Das Kernproblem des Falls bestand darin, dass die Regelung im Gesellschaftsvertrag die Gesellschaft in Liquidation versetzte, wenn kein Beschluss zur Einziehung oder zur Abtretungsverpflichtung des ausscheidenden Gesellschafters vorlag. Dieser Punkt erweist sich als problematisch, da sowohl das Fehlen eines Beschlusses als auch dessen Nichtzugang bei dem kündigenden Gesellschafter nicht beweisbar sind. In der Praxis resultiert diese Regelung in einer unsicheren rechtlichen Situation, da die Tatbestandsvoraussetzungen für einen Auflösungsgrund nicht eindeutig festgestellt werden können.

Unzureichende Klarheit: Das Fehlen eindeutig feststellbarer Ereignisse

Die strittige Regelung im Gesellschaftsvertrag verlangte, dass eindeutig feststellbare Ereignisse oder bestimmte Umstände gegeben sein müssen, um eine automatische Auflösung der Gesellschaft zu bewirken. Die Bestimmung im Gesellschaftsvertrag war jedoch in diesem Fall nicht ausreichend klar formuliert. So wurde etwa festgestellt, dass nur der kündigende Gesellschafter zuverlässig feststellen kann, ob kein Beschluss innerhalb der vorgesehenen Frist eingegangen ist. Für andere Gesellschafter und den Geschäftsführer der Gesellschaft sind solche Feststellungen jedoch in der Regel nicht möglich, da sie lediglich über das Vorliegen oder Nichtvorliegen einer Beschlussfassung innerhalb der vorgegebenen Frist informiert sind, jedoch nicht über den Zugang eines solchen Beschlusses beim kündigenden Gesellschafter.
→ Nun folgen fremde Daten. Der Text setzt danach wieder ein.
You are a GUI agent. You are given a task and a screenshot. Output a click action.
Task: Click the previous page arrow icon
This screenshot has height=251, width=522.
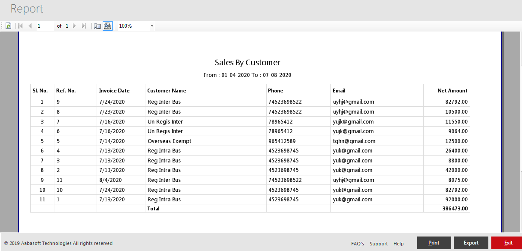click(30, 26)
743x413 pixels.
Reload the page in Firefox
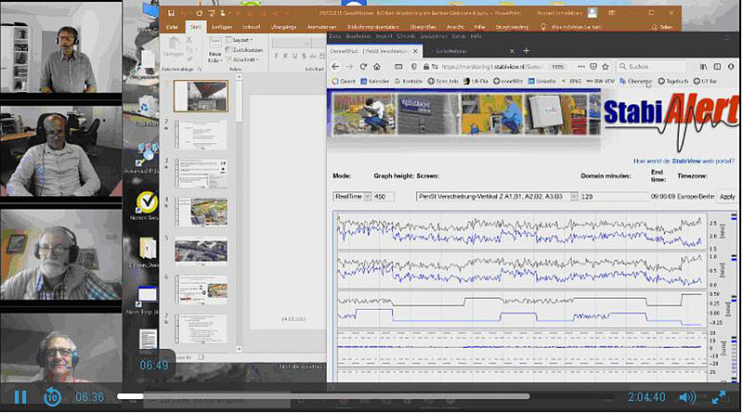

Vergleich mit anderen Situationen: Die Unangemessenheit des Vergleichs

Die von der betroffenen Gesellschaft angestellte Analogie zu Situationen, in denen eine Auflösung beschlossen wurde und keine Beweise für eine anschließende Fortsetzung vorliegen, wurde vom Gericht als unzutreffend zurückgewiesen. Das Gericht stellte klar, dass es im vorliegenden Verfahren um die grundlegende Feststellung geht, ob die Tatbestandsvoraussetzungen für einen Auflösungsgrund gemäß § 60 Abs. 2 GmbHG erfüllt sind, und nicht um die Frage einer späteren Beschlussänderung.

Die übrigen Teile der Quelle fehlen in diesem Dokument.